(一)参保居民在一个参保年度内首次住院的,其起付标准为:三级甲等医院700元,三级乙等医院500元、二级医院及同等级的社区卫生服务机构300元,一级医院及同等级的社区卫生服务机构100元。当年二次及以上住院起付标准在首次住院起付标准的基础上降低20%。
(二)参保居民在一个参保年度内累计住院发生的医疗费用和经过批准的急诊费用合并计算,符合规定的医疗费用可以从城镇居民基本医疗保险基金中报支。一个参保年度内,城镇居民基本医疗保险基金的最高报支限额为3.5万元。
(三)城镇居民在一个参保年度内,因病住院或经批准的急诊发生的,在基本医疗保险基金起付标准以上、最高报支限额以下符合《城镇居民基本医疗保险药品目录》、《诊疗项目目录》以及《医疗服务设施范围和支付标准》的住院医疗费用和急诊费用,由城镇居民基本医疗保险基金和参保居民按规定比例承担(在国家和自治区尚未出台上述目录和标准之前暂参照城镇职工基本医疗保险有关规定执行)。按照医疗机构等级和所确定的报支比例,采取“分段计算,累加支付”的办法结算。
附表(略)
(四)《药品目录》中乙类药品先由参保居民按以下比承担部分费用,余额按本条第三款规定比例报支。在三级医院住院治疗先由参保居民个人自付30%;在二级医院住院及同等的社区卫生服务机构治疗先由参保居民个人自付20%;在一级医院及同等的社区卫生服务机构住院治疗先由参保居民个人自付10%。

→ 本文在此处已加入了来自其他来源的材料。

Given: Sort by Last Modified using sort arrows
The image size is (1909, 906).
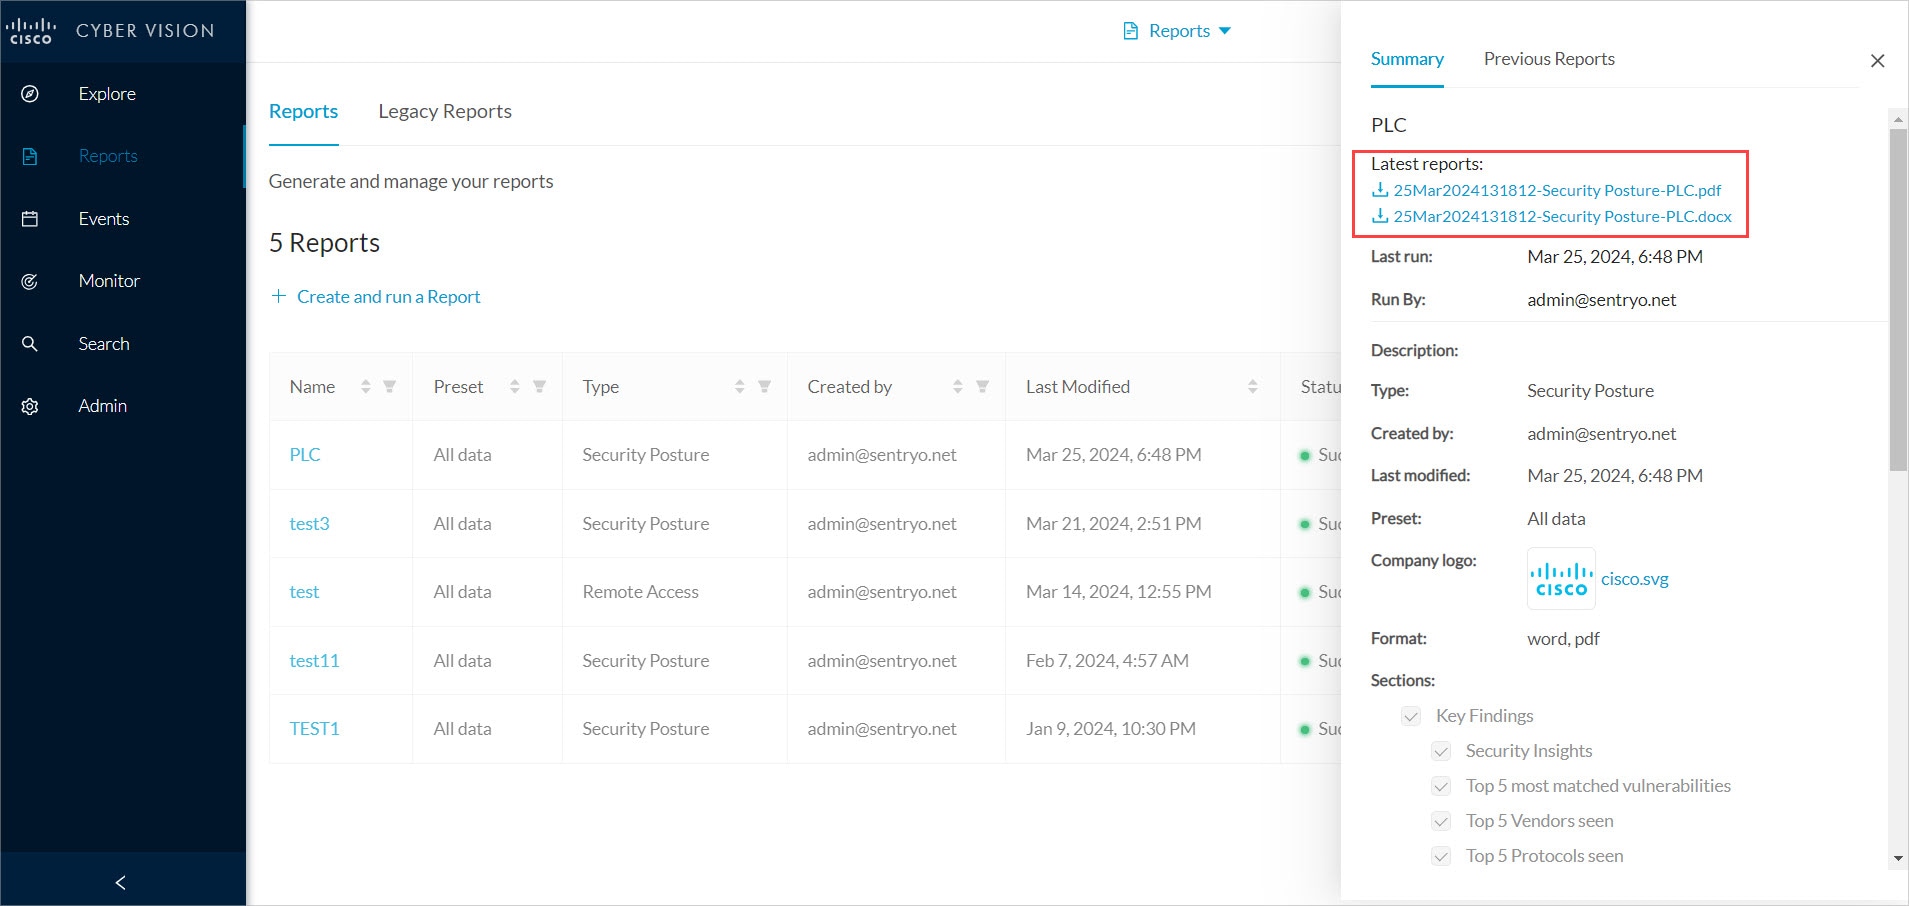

(五)《诊疗项目目录》中支付部分费用的检查治疗费用参保居民先个人承担10%,余额按上述规定比例报支。
第十九条 参保居民因病住院或经批准的门诊急诊病,所发生的医疗费用,基本医疗保险基金最高报支限额和报支比例在第十八条第二款和第三款规定的基础上,与参保居民本人实际缴费年限挂钩。
(一)参保居民从参保缴费之日起,实际连续缴费年限每满二年的,城镇居民基本医疗保险基金最高报支限额在本办法第十八条第二款规定的基础上提高2000元,所提高的额度最高不超过10000元;所享受的基本医疗保险基金报支比例,在原享受的报支比例基础上提高2%,所提高的报支比例,最高不超过10%。
(二)城镇居民参保后中断缴纳医疗保险费的,在重新办理参保手续时,其缴费年限不合并计算。
(三)中小学生和学龄前儿童,在原享受的支付比例基础上提高5%。
(四)中小学生和学龄前儿童无责任意外伤害,纳入城镇居民基本医疗保险范围之内。